218 contrats de mission! Qui dit mieux?

Le 12 novembre 2020, la chambre sociale de la Cour de cassation (arrêt n° 18-18294) est venue rappeler :

– qu’en cas de contestation sur le motif de recours concernant le travail temporaire, il appartient à l’entreprise utilisatrice de démontrer la réalité du motif énoncé dans le contrat (1),

– que l’absence de justification de la réalité du motif énoncé dans le contrat fait encourir la requalification en CDI (2),

– que le salarié ne peut conclure des contrats de missions successifs sur le même poste pour des motifs d’accroissement temporaire d’activité (3),

– que les conséquences de la rupture abusive en cas de requalification à durée indéterminée peuvent être partagées in solidum par l’entreprise utilisatrice et par l’entreprise de travail temporaire (4).

  • En l’espèce :

Un salarié a signé 218 contrats de mission entre le 19 mai 2008 et le 15 février 2013 avec une entreprise de travail temporaire.

Il a été mis à disposition de la même société utilisatrice pour exercer des fonctions de préparateur matières premières, et ponctuellement celles d’agent de préparation, d’agent de préparation polyvalent, mélangeur et opérateur.

Constatant que :

– ses contrats de mission avaient pour but de pouvoir durablement à un emploi,

– que la société utilisatrice ne justifiait pas la réalité du motif de recours pour accroissement temporaire de l’activité,

– qu’en outre, le délai de carence entre les contrats de mission n’était pas respecté ;

il a saisi la juridiction prud’homale en faisant attraire l’entreprise utilisatrice aux fins de la voir condamner à supporter :

– une indemnité en raison de la requalification à durée indéterminée sur l’ensemble de ses contrats de mission,

– diverses demandes liées à l’exécution des contrats.

L’entreprise utilisatrice a alors appelé à la cause la société de travail temporaire.

  • La décision :

La Cour d’appel de Colmar dans son arrêt du 19 avril 2018 (n° 16/02088 N° Lexbase : A8935XLI) a condamné in solidum la société utilisatrice et de la société de travail temporaire à payer au salarié :

– 10000€ à titre de dommages et intérêts pour licenciement sans cause réelle et sérieuse,

– 3069,80€ brut à titre d’indemnité compensatrice de préavis,

– 306,80€ brut à titre de congés payés sur préavis,

– 1433,60€ à titre d’indemnité de licenciement,

– Le remboursement à Pôle Emploi des prestations de chômage dans la limite de 3 mois à proportion de 80% par la société utilisatrice et de 20% par la société de travail temporaire,

Et la condamnation par la société utilisatrice à payer au salarié :

– 1534,90€ à titre d’indemnité de requalification.

La chambre sociale de la Cour de cassation a rejeté les pourvois de la société utilisatrice et de la société de travail temporaire. (Cass. soc., 12 nov. 2020, n° 18-18294)

  • Explications :

A titre liminaire, il convient de rappeler que le contrat de travail à durée indéterminée est la forme normale et générale de la relation de travail. (Art.

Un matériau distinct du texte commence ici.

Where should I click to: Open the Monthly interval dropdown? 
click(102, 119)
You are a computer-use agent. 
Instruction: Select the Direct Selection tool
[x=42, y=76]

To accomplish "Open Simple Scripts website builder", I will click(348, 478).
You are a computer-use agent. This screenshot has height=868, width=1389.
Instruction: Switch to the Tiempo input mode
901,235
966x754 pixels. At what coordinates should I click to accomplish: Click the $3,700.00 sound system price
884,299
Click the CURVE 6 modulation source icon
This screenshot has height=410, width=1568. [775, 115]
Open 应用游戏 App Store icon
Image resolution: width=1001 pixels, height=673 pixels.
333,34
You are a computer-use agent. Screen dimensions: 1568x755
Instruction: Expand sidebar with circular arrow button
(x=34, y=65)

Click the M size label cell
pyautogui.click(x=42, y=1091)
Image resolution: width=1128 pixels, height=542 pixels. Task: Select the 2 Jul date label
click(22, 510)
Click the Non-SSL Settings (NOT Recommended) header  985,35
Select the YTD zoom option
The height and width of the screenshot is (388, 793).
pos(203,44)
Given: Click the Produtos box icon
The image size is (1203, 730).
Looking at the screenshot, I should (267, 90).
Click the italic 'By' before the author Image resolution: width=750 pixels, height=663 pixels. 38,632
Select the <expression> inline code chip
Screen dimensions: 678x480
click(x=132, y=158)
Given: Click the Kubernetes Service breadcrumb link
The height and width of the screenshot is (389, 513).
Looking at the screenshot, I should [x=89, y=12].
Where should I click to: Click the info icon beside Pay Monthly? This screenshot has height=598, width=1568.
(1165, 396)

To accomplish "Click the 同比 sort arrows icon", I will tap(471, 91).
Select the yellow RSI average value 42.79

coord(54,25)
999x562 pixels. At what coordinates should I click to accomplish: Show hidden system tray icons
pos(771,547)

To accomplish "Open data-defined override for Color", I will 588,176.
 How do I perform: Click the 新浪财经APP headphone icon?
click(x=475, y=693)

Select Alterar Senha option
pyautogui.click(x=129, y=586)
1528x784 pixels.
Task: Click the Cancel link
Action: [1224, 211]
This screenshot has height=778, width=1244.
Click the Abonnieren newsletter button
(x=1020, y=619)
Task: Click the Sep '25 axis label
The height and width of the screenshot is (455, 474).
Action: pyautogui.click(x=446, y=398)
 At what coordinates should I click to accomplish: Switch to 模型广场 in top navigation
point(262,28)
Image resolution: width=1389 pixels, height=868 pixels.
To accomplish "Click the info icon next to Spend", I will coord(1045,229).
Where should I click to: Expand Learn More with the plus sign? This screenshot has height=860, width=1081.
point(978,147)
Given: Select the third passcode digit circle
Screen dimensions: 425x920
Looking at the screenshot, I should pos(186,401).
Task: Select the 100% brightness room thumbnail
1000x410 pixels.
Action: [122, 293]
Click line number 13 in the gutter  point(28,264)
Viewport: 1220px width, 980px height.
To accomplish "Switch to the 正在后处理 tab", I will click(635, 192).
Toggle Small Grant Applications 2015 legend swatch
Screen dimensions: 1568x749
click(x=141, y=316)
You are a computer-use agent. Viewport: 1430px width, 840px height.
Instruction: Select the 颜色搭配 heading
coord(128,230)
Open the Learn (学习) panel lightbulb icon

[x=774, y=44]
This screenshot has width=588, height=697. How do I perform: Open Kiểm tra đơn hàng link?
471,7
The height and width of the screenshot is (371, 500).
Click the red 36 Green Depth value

L.1221-2 al. 1er du Code du travail)

(1) Au visa de l’article L.1251-6 du Code du travail, le  travail temporaire ne peut être conclu que pour une tâche précise par définition « temporaire », notamment en cas de remplacement d’un salarié absent ou en cas d’accroissement temporaire de l’activité de l’entreprise.

D’autres cas de figure existent.

Et en cas de contestation par le salarié, il appartient à l’entreprise utilisatrice de démontrer la réalité du motif du contrat de mission. (Cass. soc., 28 nov. 2007, D. 2008 : 1460, note Fadeuilhe ; RJS 2008, 173, n° 235 ; 11 mai 2017, n° 16-13395)

(2) L’absence de motif de recours du contrat de mission, son imprécision ou son inexactitude, fait encourir la requalification à durée indéterminée au visa de l’article L.1251-40 du Code du travail auprès de l’entreprise utilisatrice à compter du 1er jour de la première mission irrégulière. (Cass. soc. 21 janv. 2004 : RJS 2004, 243, n°352)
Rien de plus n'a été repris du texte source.